12:32 a.m. - 2024-02-17
Forever Young

it’s just past midnight on Friday and the weekend is here. The Jam Social tonight was an easy going affair with Jamie, Uncle Ross, John and myself.

I played well as did the other guys but there was no real momentum, and we ended up spending more time drinking tea and eating biscuits and cake. No complaints really from me in that respect and the banter was really good between everyone.

I had a moment of clarity on Friday afternoon while working on the red knob twin and it’s now working and actually sounds pretty good. More faults came to light after testing it but the client doesn’t want to pay to get it gig ready, just basically working enough to sell it on. So it’s a minimum cost option. I’ve put it all back together and I’ll take what I’m owed.

I woke up again on the wrong side of the bed on Friday morning. The dreams I have been having are different from usual. I dreamed last night that I was sitting in the tall grass of a farmer's field in high summer during school break with a girl I knew in my younger years. Cecilia was my first ever friend who was a girl. It wasn’t romantic or anything like that, we were just school friends who enjoyed each other’s company. I liked her a lot and her mum always liked me calling on her during school holidays. She was a bit of a tomboy and didn’t hang much with other girls in her school year.

One day in mid July, I called on her but her mother said she wasn’t well. I called most days for the next week or so only to be turned away. I stopped visiting her as I thought she didn’t want to see me. A week passed and her mother showed up at my home to say Cecilia was asking for me and would I like to come see her.

she was sitting up in bed, pale, thin, and with a drip in her arm. She must have known how ill she was but never said so. I visited her almost every day for several weeks and she became paler and thinner until one day she wasn’t there anymore.

She died just a week before her twelfth birthday and a week before we were both due to start High School. I didn’t know what Leukaemia was, only that it was fatal to her. It was the first time in my life that I’d been exposed to the grief of losing someone close and I realised then that I did care for her.

In my dream, we appeared as the eleven year olds that summer before she became ill. She was asking me all about how my life had turned out and had I ever fallen in love, got married, and had a family of my own.
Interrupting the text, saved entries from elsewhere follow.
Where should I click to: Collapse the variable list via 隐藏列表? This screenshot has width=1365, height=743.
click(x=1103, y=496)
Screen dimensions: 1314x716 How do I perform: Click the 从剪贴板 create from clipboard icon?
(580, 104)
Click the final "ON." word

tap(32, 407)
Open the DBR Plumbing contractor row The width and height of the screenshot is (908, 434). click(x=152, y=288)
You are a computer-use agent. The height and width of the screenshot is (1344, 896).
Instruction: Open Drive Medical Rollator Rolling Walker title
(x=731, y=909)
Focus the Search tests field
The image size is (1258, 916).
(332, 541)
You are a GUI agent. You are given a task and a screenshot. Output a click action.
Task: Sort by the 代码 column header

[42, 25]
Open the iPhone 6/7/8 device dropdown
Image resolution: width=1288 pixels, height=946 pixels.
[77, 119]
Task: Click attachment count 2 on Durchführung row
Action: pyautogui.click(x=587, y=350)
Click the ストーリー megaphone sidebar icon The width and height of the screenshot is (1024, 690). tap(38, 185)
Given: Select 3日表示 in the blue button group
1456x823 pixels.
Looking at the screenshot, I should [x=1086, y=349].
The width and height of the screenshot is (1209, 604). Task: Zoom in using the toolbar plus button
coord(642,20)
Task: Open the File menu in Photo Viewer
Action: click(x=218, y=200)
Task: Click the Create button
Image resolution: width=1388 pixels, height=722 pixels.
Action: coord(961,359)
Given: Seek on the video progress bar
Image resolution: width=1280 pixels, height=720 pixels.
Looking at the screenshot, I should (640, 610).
I asked her why she was asking me these things and she said she could still speak to me that way because I was still so young at heart. You’ve never really grown old. Stay that way she said, always be young at heart, even if you sometimes feel old. I just wanted to tell you I’ve missed you, she said. I asked her if we would meet again and she just smiled as she got up, and waved to me as she skipped away into the tall grass of the farmer's field.

I woke up feeling a sense of reunion but at the same time that same sense of loss I felt the day she went away. I have no idea why Cecilia appeared in my dreams, I’ll think about it but try not to dwell on it. I’ll do my best to do as she suggested and try to stay forever young. It makes perfect sense to me really. I also miss her, even now after almost a lifetime has passed by.